El presidente de Mapfre, Antonio Huertas, ha reafirmado en Cáceres el compromiso de la aseguradora con una visión a largo plazo, en un contexto donde nuevos competidores temporales generan presión en los precios del sector asegurador. Durante las XXX Jornadas Internacionales de Mapfre Global Risks, Huertas subrayó que la confianza se construye con el tiempo y no solo en ciclos de beneficios altos.
En su intervención, Huertas destacó el entorno de alta competencia en el sector, con mercados que en algunos casos son claramente blandos, lo que incide en los precios y las condiciones ofertadas. En este contexto, afirmó que se demuestra el verdadero valor de Mapfre cuando realmente se necesita, enfatizando en la constancia y capacidad de respuesta.

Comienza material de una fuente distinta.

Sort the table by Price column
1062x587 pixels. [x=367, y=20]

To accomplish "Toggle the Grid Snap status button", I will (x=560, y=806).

El seguro cobra todo su sentido cuando se analiza en el largo recorrido
El presidente de Mapfre explicó que la función de la aseguradora es absorber la volatilidad, permitiendo así que los negocios de sus clientes se desarrollen sin sobresaltos. Huertas también destacó la importancia de la división de Global Risks de la compañía, que en 2025 representó el 6% de las primas y el 5% del resultado atribuido de la firma, y protege a la mayoría de las compañías del Ibex 35.
Mapfre se posiciona como la única empresa española capaz de asegurar grandes riesgos a nivel mundial, lo que requiere alta especialización y un profundo conocimiento del cliente. Esta división, que reportó un beneficio de 51,5 millones de euros el año pasado, tiene una notable presencia en Iberoamérica, con un reciente hub en Colombia para potenciar su expansión.
Además, Huertas abordó el impacto de la Inteligencia Artificial (IA) en el sector, aclarando que su objetivo no es sustituir a las personas, sino liberar al personal de tareas de bajo valor para que puedan dedicarse a funciones insustituibles, como escuchar al cliente. Mapfre ha adoptado más de 150 soluciones de IA y promueve un Manifiesto por una IA humanista, ética y responsable, asegurando que no destruirá ni un solo puesto de trabajo.
El presidente concluyó enfatizando el compromiso social de integrar al mayor número de personas posible en el proceso de transformación que implica la IA, subrayando que la confianza se construye a través de las personas, no los algoritmos.